In an effort to enhance its national identity and foster greater awareness, the national Senior Medicare Patrol Program has officially adopted a new program identity. The Senior Medicare Patrol Program is now formally referred to as the SMP program with a new logo and official tagline: “Empowering Seniors to Prevent Healthcare Fraud.” Standardizing the name, logo, and new materials used by all SMP programs nationwide helps unify the program’s best efforts in preventing healthcare fraud, and with the new tagline, helps effectively express to others the current mission, role and activities of the program.
The Administration on Aging’s (AoA) National SMP Conference in December 2006, “A New Era in Consumer Protection,” launched this new identity and was a great success. Both Julie Schoen and Anne Gray, California Health Advocates’ SMP Project Director and SMP Project Coordinator respectively, played integral roles in the planning and production of the event. Julie facilitated a panel of 14 participants who had directed SMP Integration grants in 2004-2006 and had each participant give an overview of their best practices. Julie was later recognized for her national contributions to the SMP by receiving a “gold star” award at an evening reception event.
Anne also participated in a role play with the Denver regional office staff. The skit embodied the importance of the role of communication between project coordinators and AoA staff, as well as provided a little levity to the occasion. Anne was given a special mention at the awards reception.
Another conference highlight involved the unveiling of several public service announcements which featured California Health Advocates' own Sacramento SMP volunteer Rozella Boyce. Rozella began as a fraud reporter and has since blossomed into a media “star”. She was presented with a Shining Star Award for her role in fraud prevention and fraud education, and, in her acceptance, won the audience over with the sincerity and wisdom of her message.
Combining the SMP conference with the AoA Senior Summit Conference, Secretary Leavitt also spoke on the theme of “Working Together to Build the Future of Long-Term Care.” This theme embodied the concepts of seniors beginning to own their own future and consolidate funds for more continuity of care.

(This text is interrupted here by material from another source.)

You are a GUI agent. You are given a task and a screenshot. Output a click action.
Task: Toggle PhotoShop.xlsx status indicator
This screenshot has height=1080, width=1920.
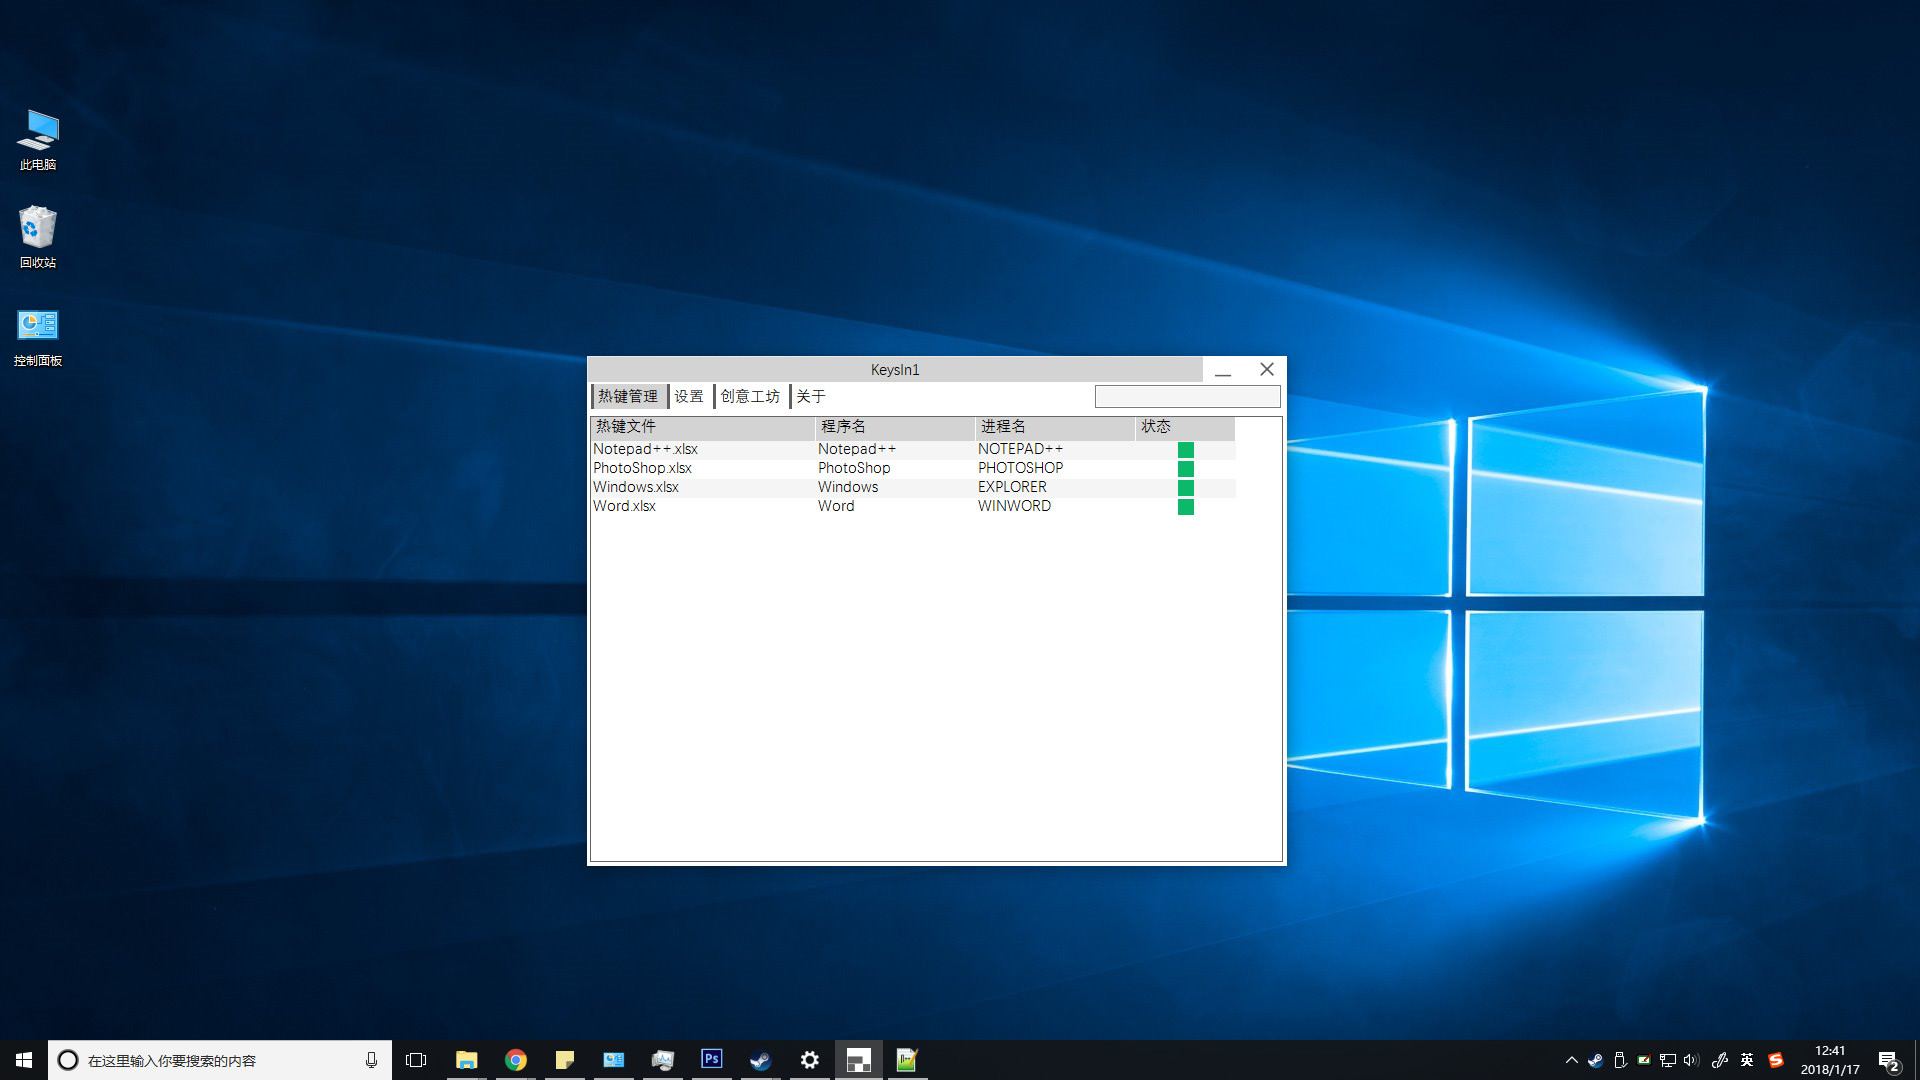[x=1186, y=468]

In all, the conference portrayed a nationwide concern for the future of not only the Medicare system, fraud and abuse (in which Medicare lost approximately $10.8 billion in 2006 to improper Medicare payments) but also an overall concern for our nation’s current healthcare system. The SMP Program, which provided fraud prevention education to over 1.2 million beneficiaries and providers last year, plays an integral role in preserving and securing the healthcare system of America’s older adults and younger people living with disabilities.